I learned that early on in their school before I became

interrogator. That was after I learned to listen
in. They played many tapes of many stories, some true, some

false. I was asked to identify which was which, and where
the conversations might have taken place, whatever time.

(...)
You've told me that story more than once, more than once telling
me something I never heard before until then, telling

it so well I could almost believe I was there myself,
for all that I was at the time so many miles away.

Carson amazingly creates these intimate images of the two lovers, which dissolve in distance that reoccurs like a theme in a fugue. The cleft between them almost seems palpable.

Nina shows fragments of her that do not quite form a whole. In between the lines she seems to yell that he has no clue who she is. In the chapter "Filling the Blank" p. 104 it is described what and who she could be:

I'm the lady behind the counter of the Mont Blanc shop
who says what a nice hand when you try out one of her pens.

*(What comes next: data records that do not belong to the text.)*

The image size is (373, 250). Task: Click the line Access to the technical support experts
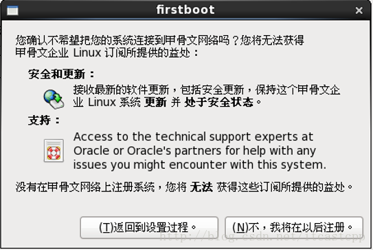point(193,136)
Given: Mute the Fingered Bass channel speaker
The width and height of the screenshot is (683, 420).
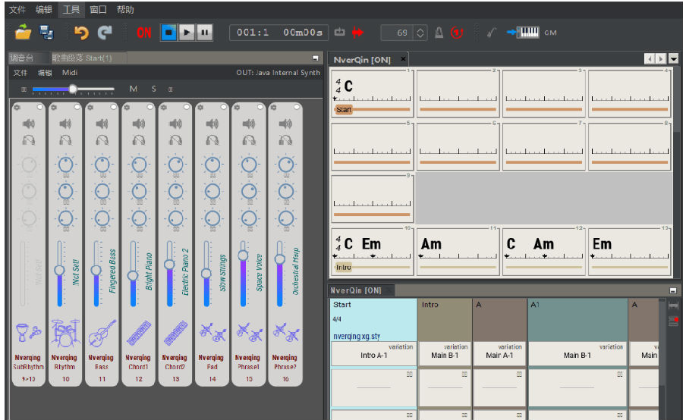Looking at the screenshot, I should click(102, 124).
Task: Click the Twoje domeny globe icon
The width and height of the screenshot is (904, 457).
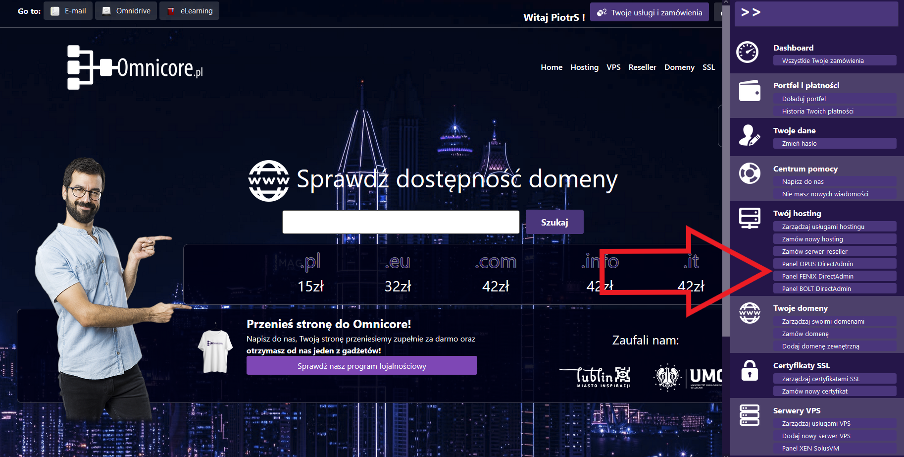Action: tap(749, 313)
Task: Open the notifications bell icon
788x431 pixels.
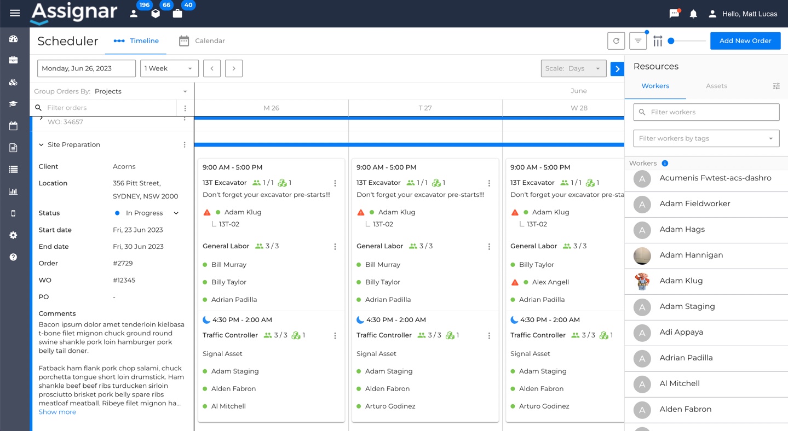Action: (x=693, y=13)
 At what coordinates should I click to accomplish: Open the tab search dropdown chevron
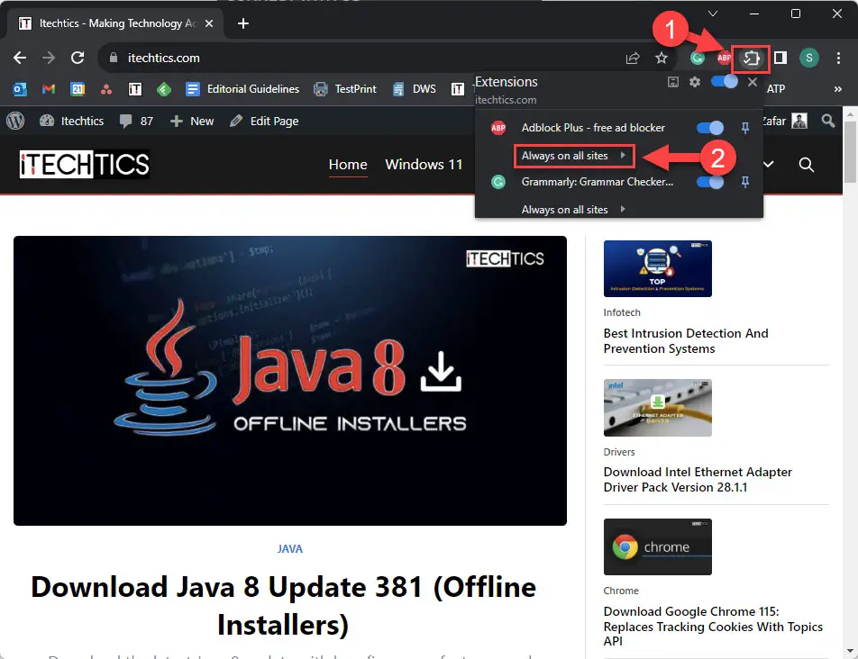coord(712,14)
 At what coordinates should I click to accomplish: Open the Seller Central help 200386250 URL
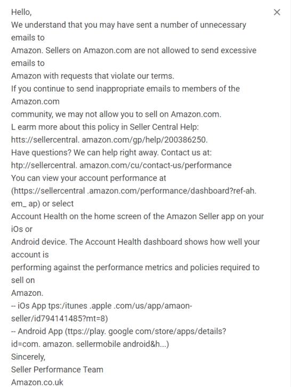pyautogui.click(x=109, y=140)
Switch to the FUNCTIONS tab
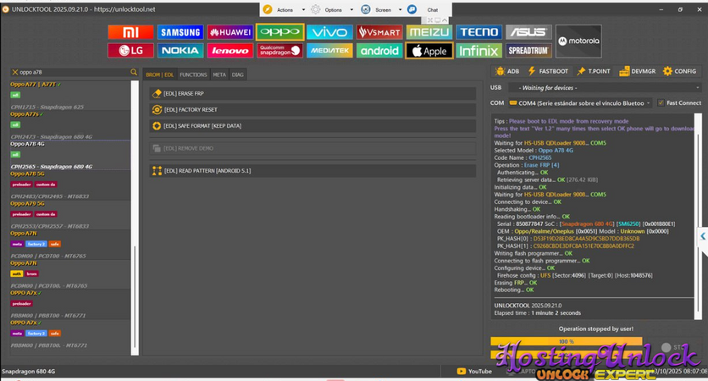 pyautogui.click(x=193, y=75)
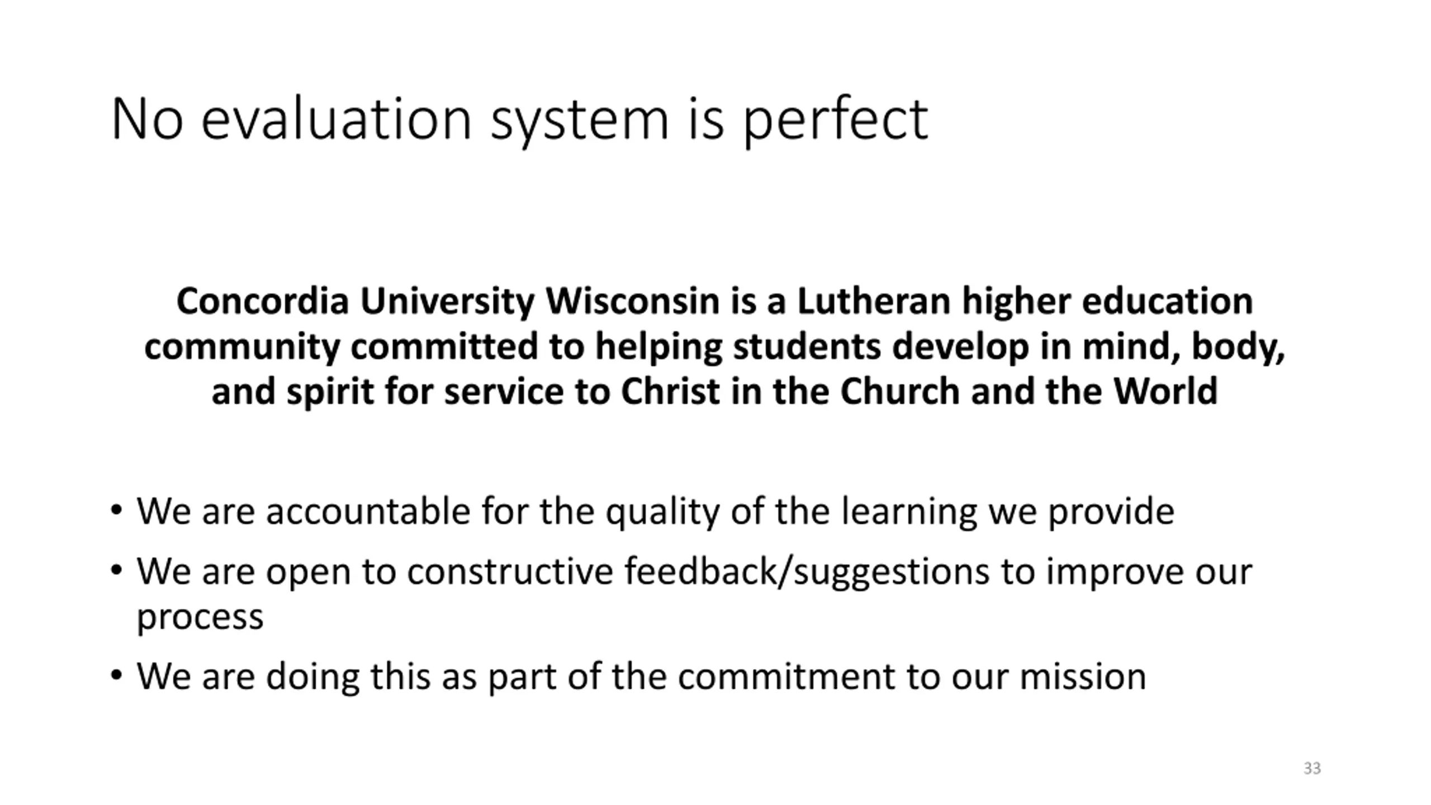Click the slide title 'No evaluation system is perfect'

(x=519, y=120)
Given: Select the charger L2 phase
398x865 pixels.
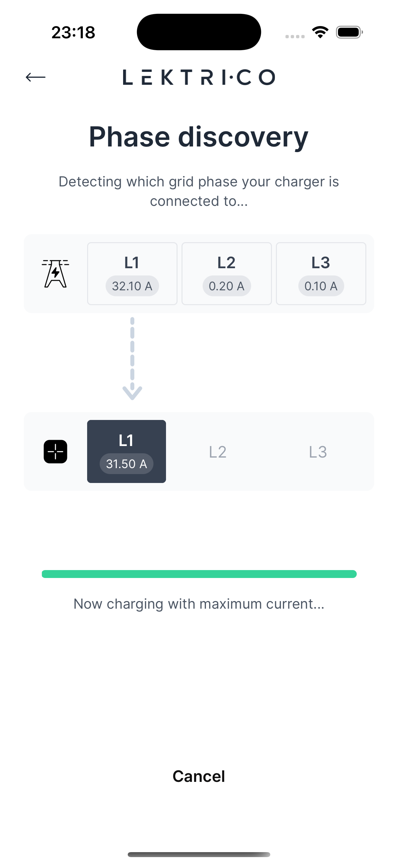Looking at the screenshot, I should (218, 452).
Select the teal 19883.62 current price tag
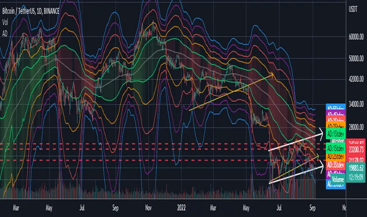 [356, 168]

I'm the lady you write to when she's far away from home
though by the time the letter gets there she might have moved on.

I'm the lady in charge of the airport lingerie store
who asks you if there is anything she can help you with.

I'm the lady in question whose dimensions you reveal
to the lady in charge of the airport lingerie store.

I'm the lady you bump into unwittingly before
you know her name age or what she does for a living.

(...)

These are a lot of options to choose of - and a lot of "blank" space for projection. Carson succeeds to "paint" a picture of a lover who has lost someone beloved. The reoccurring remembrances that chase each other, always the same, varied ones, which try to find key moments that alleviate the fact of accepting loss. A very moving work!